Victorieux du Prix Tremplin de coopération bilatérale en recherche – ASEAN décerné par le ministère de l’Enseignement supérieur et de la Recherche et l’Académie des sciences, Pr Franck Lavigne et Dr Danang Sri Hadmoko représentent particulièrement le fruit de la coopération scientifique franco-indonésienne. La Coordination Scientifique et Technologique de l’IFI a alors interviewé Pr Lavigne pour vous en dévoiler un peu plus…
C’est sur l’Indonésie que le Professeur Franck Lavigne a jeté son dévolu scientifique depuis une trentaine d’années. La géologie et les risques naturels, plus précisément les éruptions volcaniques et tsunamis, sont au centre de ses travaux de recherche. Son objectif est alors de déterrer les événements passés pour mieux comprendre et appréhender les risques futurs. Mais lorsque la lecture du paysage géologique devient floue à cause de manque de données des anciennes catastrophes naturelles… comment spatialiser ? La stratigraphie, pourtant essentielle pour mieux connaître les territoires et prévenir des catastrophes naturelles restait donc, par souci de collecte de données, inapplicable dans certaines localisations. C’est de cet axiome que lui ai venue l’idée de travailler sur une méthode encore non utilisée en géologie (i.e. cartographie des strates superficielles du sous-sol et reconstitution des topographies pré-éruptives)… la science participative ! Son projet nommé INDOPAST (reconstructing INDOnesian landscape evolution using local knowledge: PArticipatory STratigraphy), reflétant particulièrement les avancées possibles grâce à la coopération scientifique franco-indonésienne, a mené l’équipe à faire partie des lauréats du Prix Tremplin ASEAN 2023.

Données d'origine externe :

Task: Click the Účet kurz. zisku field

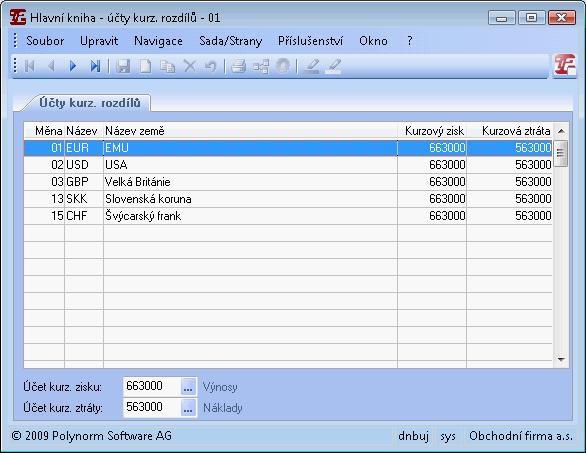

Professeur Lavigne nous explique…
LE PROJET
KF : Avant tout, si vous deviez résumer vos motivations en une seule phrase, vous diriez… ?
FL : Les connaissances de la population locale sont une richesse scientifique exceptionnelle, mais qui est sous-valorisée voire dévalorisée.

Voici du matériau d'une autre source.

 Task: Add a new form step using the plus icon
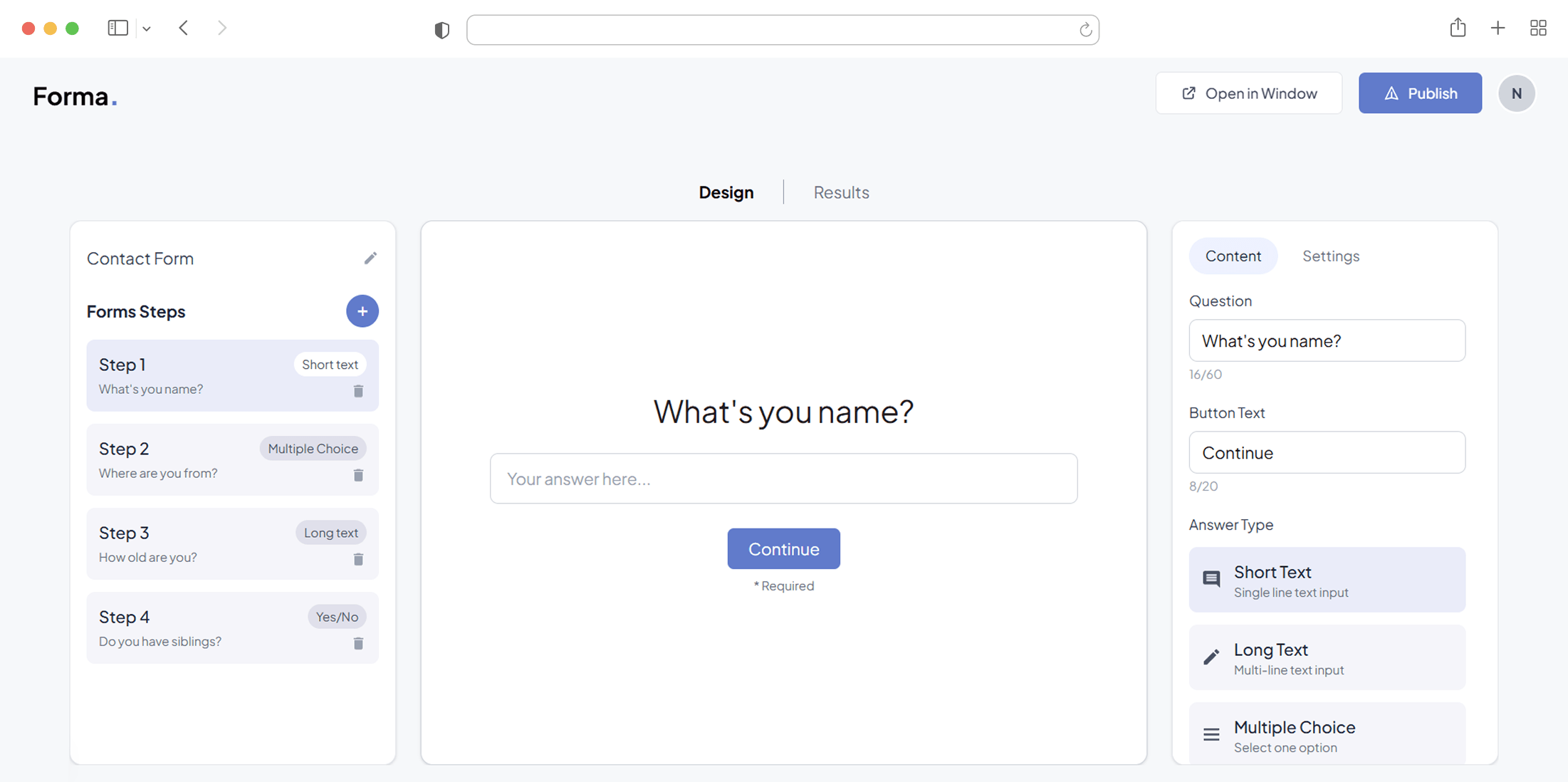click(x=362, y=311)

KF : Pouvez-vous nous résumer votre projet et l’émergence de l’idée ?
FL : Les populations locales possèdent un grand savoir sur l’histoire environnementale de leur territoire. En étudiant les traces de l’éruption volcanique du Samalas à Lombok datant de 1257 dans les strates du sol (notamment décelables par la présence de pierres ponces résultant de fragments de lave éjectée), je me suis rendu compte que les connaissances du terrain des puisatiers accéléraient ma recherche. J’ai alors décidé de cultiver ces ressources de savoir local de façon plus formelle en créant le projet INDOPAST. Sa finalité est ainsi de reconstituer l’évolution des paysages indonésiens en palliant la carence de données géoscientifiques par la connaissance locale du sous-sol. Grâce à l’utilisation de stratigraphie participative, notre ambition est de démontrer, statistiques à l’appui, que les données issues de sciences sociales peuvent être utilisées pour complémenter les données provenant des géosciences. Nous souhaitons ainsi encourager l’émergence de projets très interdisciplinaires.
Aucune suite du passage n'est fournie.